--- Start Record excerpts ---

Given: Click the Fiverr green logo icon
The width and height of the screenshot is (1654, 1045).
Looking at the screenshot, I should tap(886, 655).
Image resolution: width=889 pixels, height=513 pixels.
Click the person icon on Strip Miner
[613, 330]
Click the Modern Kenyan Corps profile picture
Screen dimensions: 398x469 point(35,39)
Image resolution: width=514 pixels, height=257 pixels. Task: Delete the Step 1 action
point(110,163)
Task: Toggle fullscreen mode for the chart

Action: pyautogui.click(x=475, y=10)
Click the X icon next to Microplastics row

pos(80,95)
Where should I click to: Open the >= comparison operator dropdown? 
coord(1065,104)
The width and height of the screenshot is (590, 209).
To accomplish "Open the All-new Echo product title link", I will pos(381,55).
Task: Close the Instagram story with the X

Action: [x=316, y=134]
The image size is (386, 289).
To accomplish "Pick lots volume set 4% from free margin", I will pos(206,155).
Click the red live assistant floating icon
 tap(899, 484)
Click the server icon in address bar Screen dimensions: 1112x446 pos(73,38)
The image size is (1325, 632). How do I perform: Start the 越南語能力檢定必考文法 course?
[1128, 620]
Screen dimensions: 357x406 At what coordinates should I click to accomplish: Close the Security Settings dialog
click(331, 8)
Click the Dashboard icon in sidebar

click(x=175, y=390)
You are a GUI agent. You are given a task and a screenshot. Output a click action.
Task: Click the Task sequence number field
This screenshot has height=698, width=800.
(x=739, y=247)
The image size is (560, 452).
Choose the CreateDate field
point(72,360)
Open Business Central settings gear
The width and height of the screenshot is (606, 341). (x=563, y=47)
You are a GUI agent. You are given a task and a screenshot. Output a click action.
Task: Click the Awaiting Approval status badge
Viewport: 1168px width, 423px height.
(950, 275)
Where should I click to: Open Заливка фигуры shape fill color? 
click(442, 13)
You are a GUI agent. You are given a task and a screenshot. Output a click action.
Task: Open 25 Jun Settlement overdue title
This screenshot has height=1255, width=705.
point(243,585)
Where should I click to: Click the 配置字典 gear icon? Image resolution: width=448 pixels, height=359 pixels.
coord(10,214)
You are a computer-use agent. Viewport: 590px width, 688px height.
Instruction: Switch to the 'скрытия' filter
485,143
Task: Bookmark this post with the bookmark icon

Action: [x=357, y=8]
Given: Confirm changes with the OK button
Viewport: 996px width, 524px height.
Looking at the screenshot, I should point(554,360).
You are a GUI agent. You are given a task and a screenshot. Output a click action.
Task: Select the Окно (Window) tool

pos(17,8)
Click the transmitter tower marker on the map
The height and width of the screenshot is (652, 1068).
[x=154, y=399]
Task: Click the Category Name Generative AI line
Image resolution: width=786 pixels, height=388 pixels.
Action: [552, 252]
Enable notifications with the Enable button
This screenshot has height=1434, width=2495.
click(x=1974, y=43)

--- End Record excerpts ---

## Exercise description
Copy every item above word for word, keeping each line unchanged.

## The completed task
Given: Click the Fiverr green logo icon
The width and height of the screenshot is (1654, 1045).
Looking at the screenshot, I should tap(886, 655).
Image resolution: width=889 pixels, height=513 pixels.
Click the person icon on Strip Miner
[613, 330]
Click the Modern Kenyan Corps profile picture
Screen dimensions: 398x469 point(35,39)
Image resolution: width=514 pixels, height=257 pixels. Task: Delete the Step 1 action
point(110,163)
Task: Toggle fullscreen mode for the chart

Action: pyautogui.click(x=475, y=10)
Click the X icon next to Microplastics row

pos(80,95)
Where should I click to: Open the >= comparison operator dropdown? 
coord(1065,104)
The width and height of the screenshot is (590, 209).
To accomplish "Open the All-new Echo product title link", I will pos(381,55).
Task: Close the Instagram story with the X

Action: [x=316, y=134]
The image size is (386, 289).
To accomplish "Pick lots volume set 4% from free margin", I will pos(206,155).
Click the red live assistant floating icon
 tap(899, 484)
Click the server icon in address bar Screen dimensions: 1112x446 pos(73,38)
The image size is (1325, 632). How do I perform: Start the 越南語能力檢定必考文法 course?
[1128, 620]
Screen dimensions: 357x406 At what coordinates should I click to accomplish: Close the Security Settings dialog
click(331, 8)
Click the Dashboard icon in sidebar

click(x=175, y=390)
You are a GUI agent. You are given a task and a screenshot. Output a click action.
Task: Click the Task sequence number field
This screenshot has height=698, width=800.
(x=739, y=247)
The image size is (560, 452).
Choose the CreateDate field
point(72,360)
Open Business Central settings gear
The width and height of the screenshot is (606, 341). (x=563, y=47)
You are a GUI agent. You are given a task and a screenshot. Output a click action.
Task: Click the Awaiting Approval status badge
Viewport: 1168px width, 423px height.
(950, 275)
Where should I click to: Open Заливка фигуры shape fill color? 
click(442, 13)
You are a GUI agent. You are given a task and a screenshot. Output a click action.
Task: Open 25 Jun Settlement overdue title
This screenshot has height=1255, width=705.
point(243,585)
Where should I click to: Click the 配置字典 gear icon? Image resolution: width=448 pixels, height=359 pixels.
coord(10,214)
You are a computer-use agent. Viewport: 590px width, 688px height.
Instruction: Switch to the 'скрытия' filter
485,143
Task: Bookmark this post with the bookmark icon

Action: [x=357, y=8]
Given: Confirm changes with the OK button
Viewport: 996px width, 524px height.
Looking at the screenshot, I should point(554,360).
You are a GUI agent. You are given a task and a screenshot. Output a click action.
Task: Select the Окно (Window) tool

pos(17,8)
Click the transmitter tower marker on the map
The height and width of the screenshot is (652, 1068).
[x=154, y=399]
Task: Click the Category Name Generative AI line
Image resolution: width=786 pixels, height=388 pixels.
Action: [552, 252]
Enable notifications with the Enable button
This screenshot has height=1434, width=2495.
click(x=1974, y=43)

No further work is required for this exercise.